Tuesday, September 1, 2015

What Your E-mail Etiquette Says About You


http://www.creditcards.com/credit-card-news/ftc-fines-debt_collection-texting-1282.php
Thesis:  “But even the most garbled and indecipherable of them are saying something, and what they have to say is, in terms of social status, a bummer. See, the e-blurt, like so many modes of personal expression, is all about power.”

The thesis states that the emailer or texter is too busy to spell out what he or she is trying to convey, so they have given you the job to decode it.  They do this because they are more busy or powerful then you and don’t have time to waste.

First Supporting Argument:  “To shoot a messy spitball through the cybernetic air is to convey a very simple and subconscious message to it recipient: I am busier than you, hence I am more powerful than you.”
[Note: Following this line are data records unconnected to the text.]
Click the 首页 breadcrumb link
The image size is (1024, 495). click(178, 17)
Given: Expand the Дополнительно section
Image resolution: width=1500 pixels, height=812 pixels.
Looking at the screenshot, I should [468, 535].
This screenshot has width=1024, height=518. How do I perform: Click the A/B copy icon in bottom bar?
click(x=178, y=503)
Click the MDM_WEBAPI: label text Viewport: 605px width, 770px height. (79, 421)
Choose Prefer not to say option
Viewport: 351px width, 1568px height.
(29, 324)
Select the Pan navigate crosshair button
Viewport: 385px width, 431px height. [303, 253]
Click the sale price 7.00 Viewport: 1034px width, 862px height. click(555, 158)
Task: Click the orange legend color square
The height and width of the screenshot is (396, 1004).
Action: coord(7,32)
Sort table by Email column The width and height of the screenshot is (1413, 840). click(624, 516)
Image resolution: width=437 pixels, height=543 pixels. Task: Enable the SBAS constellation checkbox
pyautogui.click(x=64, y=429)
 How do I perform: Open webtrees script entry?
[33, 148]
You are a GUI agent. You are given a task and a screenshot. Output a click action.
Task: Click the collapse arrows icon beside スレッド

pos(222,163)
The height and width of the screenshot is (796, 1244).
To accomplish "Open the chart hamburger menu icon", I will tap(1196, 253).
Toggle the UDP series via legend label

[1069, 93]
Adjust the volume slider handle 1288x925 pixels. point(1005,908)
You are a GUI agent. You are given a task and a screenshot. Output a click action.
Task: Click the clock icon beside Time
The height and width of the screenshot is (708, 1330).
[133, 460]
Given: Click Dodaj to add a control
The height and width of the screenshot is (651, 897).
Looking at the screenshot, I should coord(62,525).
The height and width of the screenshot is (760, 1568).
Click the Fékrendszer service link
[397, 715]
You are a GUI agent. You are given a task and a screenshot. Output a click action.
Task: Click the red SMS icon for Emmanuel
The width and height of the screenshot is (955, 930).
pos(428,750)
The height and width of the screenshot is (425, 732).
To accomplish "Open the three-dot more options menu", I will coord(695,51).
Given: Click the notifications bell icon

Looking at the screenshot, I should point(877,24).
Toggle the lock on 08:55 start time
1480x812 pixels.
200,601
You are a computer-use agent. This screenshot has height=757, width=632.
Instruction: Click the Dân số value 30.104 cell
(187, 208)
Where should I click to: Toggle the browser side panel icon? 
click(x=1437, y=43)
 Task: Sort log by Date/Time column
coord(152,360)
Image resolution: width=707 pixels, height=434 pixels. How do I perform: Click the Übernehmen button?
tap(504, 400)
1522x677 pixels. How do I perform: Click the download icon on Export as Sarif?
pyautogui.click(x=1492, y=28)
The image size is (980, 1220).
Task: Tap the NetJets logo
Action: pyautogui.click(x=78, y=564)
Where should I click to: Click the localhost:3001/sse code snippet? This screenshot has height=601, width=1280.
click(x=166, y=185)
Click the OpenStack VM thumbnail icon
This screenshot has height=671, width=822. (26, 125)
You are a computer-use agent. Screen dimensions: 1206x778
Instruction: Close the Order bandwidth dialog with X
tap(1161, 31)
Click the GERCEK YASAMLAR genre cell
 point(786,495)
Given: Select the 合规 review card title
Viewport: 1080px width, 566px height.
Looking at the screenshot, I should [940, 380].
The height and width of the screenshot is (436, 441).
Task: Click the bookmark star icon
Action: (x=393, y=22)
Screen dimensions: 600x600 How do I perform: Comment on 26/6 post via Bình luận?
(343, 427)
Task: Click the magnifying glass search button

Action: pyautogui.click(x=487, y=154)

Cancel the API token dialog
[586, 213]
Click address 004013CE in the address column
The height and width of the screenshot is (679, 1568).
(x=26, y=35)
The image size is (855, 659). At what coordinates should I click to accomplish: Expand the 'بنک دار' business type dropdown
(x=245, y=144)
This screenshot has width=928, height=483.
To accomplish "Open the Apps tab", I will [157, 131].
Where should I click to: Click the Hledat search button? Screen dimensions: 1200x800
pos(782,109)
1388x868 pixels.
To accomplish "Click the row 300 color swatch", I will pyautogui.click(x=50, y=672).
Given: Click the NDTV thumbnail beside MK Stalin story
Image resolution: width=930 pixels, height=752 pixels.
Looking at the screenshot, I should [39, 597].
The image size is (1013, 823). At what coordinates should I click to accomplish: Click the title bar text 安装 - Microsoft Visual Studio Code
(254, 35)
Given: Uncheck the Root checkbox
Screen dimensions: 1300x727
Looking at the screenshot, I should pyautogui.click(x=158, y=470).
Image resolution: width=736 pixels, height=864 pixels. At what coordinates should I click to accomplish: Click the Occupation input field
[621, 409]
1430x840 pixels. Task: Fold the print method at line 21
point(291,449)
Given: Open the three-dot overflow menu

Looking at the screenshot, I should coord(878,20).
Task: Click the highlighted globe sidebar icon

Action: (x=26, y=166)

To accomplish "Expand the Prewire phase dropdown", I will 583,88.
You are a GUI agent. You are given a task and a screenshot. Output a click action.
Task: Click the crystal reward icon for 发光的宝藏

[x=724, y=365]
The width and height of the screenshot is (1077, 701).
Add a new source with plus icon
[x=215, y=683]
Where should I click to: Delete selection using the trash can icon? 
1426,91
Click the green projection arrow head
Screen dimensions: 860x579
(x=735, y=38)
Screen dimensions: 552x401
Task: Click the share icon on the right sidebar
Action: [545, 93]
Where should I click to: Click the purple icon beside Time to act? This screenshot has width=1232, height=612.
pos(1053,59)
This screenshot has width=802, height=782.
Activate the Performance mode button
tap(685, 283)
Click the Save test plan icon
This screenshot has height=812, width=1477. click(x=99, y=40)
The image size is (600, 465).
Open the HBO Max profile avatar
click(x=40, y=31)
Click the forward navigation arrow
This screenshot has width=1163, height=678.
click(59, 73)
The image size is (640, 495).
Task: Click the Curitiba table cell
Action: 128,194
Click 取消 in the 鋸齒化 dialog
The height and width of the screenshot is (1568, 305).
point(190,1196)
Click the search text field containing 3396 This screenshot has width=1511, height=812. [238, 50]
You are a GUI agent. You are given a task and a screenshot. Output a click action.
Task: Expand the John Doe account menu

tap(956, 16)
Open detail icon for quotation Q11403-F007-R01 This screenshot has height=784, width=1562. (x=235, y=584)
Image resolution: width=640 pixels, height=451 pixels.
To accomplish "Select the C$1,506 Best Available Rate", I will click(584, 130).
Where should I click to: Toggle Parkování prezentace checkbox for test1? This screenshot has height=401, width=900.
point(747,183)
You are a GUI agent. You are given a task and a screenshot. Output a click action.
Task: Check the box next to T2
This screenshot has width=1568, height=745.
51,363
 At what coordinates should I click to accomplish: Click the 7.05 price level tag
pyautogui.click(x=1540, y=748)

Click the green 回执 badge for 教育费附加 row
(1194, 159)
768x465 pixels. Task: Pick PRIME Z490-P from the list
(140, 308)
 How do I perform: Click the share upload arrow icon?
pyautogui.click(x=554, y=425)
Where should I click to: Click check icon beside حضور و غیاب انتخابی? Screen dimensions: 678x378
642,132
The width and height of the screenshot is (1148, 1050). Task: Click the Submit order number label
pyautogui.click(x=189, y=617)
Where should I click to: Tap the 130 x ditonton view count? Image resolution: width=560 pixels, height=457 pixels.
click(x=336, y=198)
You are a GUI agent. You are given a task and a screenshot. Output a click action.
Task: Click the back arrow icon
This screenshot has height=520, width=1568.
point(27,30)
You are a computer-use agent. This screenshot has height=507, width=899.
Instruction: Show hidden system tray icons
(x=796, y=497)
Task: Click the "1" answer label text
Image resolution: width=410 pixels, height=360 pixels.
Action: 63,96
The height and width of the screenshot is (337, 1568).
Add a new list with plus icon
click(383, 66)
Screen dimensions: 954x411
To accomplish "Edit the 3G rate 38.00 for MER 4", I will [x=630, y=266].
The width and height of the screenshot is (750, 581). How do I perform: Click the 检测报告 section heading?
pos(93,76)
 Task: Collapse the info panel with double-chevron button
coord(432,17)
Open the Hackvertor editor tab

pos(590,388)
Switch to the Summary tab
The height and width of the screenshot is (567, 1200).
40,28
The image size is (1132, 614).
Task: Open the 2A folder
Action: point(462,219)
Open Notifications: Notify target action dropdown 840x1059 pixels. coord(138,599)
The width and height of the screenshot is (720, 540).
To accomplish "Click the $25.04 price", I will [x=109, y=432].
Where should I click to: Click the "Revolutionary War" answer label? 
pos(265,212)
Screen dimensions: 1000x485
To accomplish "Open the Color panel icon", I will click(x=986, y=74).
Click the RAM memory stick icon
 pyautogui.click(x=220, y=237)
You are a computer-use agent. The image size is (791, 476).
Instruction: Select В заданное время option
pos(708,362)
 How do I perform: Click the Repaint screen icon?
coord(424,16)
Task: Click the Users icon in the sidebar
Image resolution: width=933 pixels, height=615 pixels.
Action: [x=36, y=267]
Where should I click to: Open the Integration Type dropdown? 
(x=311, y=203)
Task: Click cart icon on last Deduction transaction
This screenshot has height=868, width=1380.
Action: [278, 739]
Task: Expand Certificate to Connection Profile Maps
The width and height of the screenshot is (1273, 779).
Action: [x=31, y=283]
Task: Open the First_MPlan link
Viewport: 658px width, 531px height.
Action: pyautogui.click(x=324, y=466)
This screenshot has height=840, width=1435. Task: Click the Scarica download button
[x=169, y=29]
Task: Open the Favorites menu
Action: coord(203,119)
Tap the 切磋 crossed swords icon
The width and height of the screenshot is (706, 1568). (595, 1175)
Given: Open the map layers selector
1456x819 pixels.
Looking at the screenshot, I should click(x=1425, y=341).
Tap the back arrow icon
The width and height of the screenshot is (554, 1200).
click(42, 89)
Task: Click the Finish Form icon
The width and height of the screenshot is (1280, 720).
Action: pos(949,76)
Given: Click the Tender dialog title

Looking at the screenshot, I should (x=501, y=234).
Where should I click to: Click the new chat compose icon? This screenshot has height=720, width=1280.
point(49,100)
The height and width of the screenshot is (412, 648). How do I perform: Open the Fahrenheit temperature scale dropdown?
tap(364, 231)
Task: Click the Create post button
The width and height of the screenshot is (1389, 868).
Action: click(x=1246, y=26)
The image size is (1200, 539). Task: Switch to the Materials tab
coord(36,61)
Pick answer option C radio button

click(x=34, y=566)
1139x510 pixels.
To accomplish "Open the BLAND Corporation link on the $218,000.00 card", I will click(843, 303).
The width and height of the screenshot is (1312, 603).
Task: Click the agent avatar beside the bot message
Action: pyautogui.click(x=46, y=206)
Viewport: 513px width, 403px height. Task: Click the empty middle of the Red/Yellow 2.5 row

The first supporting argument states that the sender feels as though they have already mastered the correct etiquette. In that case they don’t feel the need to practice it on a lower status’.


Second Supporting Argument:  “But these days it is often the highly wired overlords, and those who aspire to march among them, who choose to express themselves in the brute vernacular of 12-year-old- mall rats. “One, it says that you’re sort of ‘hip’ powerful. You’re not formal and stuffy. And done right, it can also remind people of your power. In other words, you’re so confident of your position in life that what might be considered errors for others are not errors for you.”

The second supporting argument states that it is also done to stay current and connect to the times and connect to a younger audience.  As well as to not appear stuffy and stale.

Third Supporting Argument:  “Still, the catch is that that CEO might be planting the seeds of his own sabotage. As Flynn explains, “If your poorly written e-mail messages are retained as part of the company’s electronic business records, and the company is hit with a lawsuit, and your e-mail is subpoenaed, the fact that your messages were written in an unprofessional illogical way could come back to haunt not only you but the company as well. Because that may help support a plaintiff’s claim that it wasn’t a professional work environment.”

The third supporting argument doesn’t support the flow of the thesis, but it does back up the fact that there can be consequences to inadequate use of grammar and communicating.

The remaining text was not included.